## Task item
Out of the material that follows, write out exactly the lines from the line with "Auditing: The Backbone" to the line with "[Linkedin] (22, 2340)", both ends included, and no others.

## Material for this exercise
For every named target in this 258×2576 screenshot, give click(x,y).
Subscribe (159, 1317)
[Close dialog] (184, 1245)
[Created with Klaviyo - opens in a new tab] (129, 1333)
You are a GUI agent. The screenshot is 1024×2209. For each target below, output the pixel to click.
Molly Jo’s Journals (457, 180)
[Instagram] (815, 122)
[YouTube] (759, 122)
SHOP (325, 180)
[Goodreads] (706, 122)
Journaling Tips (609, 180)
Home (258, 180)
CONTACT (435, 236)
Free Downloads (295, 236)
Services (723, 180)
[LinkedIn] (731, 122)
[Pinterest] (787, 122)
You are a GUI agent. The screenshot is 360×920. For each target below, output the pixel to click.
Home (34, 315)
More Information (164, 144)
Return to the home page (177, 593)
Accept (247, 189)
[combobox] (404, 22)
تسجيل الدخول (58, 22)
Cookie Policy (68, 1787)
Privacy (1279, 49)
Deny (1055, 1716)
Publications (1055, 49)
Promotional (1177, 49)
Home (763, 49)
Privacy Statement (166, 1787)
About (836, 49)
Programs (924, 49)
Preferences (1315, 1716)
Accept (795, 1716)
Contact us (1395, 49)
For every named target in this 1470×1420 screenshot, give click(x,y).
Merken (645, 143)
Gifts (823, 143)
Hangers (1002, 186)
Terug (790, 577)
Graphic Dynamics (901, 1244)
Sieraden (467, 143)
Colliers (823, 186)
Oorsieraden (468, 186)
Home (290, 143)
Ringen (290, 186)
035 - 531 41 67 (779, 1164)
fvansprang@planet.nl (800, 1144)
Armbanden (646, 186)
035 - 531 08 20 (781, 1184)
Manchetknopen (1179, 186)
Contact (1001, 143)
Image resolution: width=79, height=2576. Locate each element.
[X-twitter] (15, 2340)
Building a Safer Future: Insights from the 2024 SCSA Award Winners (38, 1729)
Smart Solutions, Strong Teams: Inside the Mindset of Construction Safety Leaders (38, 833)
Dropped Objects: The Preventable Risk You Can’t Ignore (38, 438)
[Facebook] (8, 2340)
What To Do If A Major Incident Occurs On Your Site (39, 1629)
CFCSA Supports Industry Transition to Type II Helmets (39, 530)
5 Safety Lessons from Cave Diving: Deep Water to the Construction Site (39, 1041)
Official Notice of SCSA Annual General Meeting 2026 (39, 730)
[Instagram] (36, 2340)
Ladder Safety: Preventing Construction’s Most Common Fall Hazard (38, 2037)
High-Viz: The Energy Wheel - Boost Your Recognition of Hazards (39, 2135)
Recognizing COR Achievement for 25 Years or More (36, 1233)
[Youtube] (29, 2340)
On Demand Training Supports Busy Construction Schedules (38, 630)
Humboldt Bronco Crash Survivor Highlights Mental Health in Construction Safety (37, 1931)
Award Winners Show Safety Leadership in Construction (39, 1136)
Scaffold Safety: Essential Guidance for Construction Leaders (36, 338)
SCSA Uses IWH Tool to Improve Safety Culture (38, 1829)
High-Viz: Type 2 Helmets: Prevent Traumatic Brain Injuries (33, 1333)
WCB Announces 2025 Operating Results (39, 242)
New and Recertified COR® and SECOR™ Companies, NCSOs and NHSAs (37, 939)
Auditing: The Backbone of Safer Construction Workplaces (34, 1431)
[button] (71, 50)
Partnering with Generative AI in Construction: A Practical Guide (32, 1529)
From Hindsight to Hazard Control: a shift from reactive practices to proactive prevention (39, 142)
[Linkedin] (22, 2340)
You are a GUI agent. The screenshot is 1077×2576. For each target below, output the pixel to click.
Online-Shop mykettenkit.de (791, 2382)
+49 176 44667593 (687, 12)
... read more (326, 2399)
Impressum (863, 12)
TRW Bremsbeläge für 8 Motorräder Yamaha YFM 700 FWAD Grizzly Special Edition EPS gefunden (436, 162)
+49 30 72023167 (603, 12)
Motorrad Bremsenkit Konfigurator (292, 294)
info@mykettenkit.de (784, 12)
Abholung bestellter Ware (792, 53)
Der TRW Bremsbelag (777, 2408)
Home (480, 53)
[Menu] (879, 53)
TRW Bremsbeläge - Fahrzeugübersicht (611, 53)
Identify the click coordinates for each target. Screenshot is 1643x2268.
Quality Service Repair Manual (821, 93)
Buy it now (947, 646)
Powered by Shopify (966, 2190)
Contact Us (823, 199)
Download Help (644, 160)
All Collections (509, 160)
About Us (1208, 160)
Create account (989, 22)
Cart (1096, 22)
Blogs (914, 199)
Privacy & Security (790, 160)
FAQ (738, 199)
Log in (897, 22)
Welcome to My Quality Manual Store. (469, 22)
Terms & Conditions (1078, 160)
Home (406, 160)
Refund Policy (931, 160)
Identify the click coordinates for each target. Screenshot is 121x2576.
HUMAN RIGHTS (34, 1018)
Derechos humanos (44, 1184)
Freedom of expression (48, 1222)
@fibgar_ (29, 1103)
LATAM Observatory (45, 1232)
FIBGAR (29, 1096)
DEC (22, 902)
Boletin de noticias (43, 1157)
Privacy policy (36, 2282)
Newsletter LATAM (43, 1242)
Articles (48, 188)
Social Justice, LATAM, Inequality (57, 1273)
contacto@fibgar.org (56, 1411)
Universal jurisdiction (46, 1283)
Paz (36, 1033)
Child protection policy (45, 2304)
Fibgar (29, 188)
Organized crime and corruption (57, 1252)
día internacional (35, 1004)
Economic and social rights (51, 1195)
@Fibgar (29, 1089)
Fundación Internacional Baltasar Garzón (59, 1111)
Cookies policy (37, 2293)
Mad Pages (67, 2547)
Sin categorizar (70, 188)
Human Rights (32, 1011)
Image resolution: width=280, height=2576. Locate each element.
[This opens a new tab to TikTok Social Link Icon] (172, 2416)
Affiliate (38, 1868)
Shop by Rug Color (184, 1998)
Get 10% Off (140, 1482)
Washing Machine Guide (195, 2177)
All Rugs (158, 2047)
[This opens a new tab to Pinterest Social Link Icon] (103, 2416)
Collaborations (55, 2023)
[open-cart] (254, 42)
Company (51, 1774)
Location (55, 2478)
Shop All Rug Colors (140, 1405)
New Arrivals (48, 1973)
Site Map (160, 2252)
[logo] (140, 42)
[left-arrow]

## Result for this task
Auditing: The Backbone of Safer Construction Workplaces (34, 1431)
[button] (71, 50)
Partnering with Generative AI in Construction: A Practical Guide (32, 1529)
From Hindsight to Hazard Control: a shift from reactive practices to proactive prevention (39, 142)
[Linkedin] (22, 2340)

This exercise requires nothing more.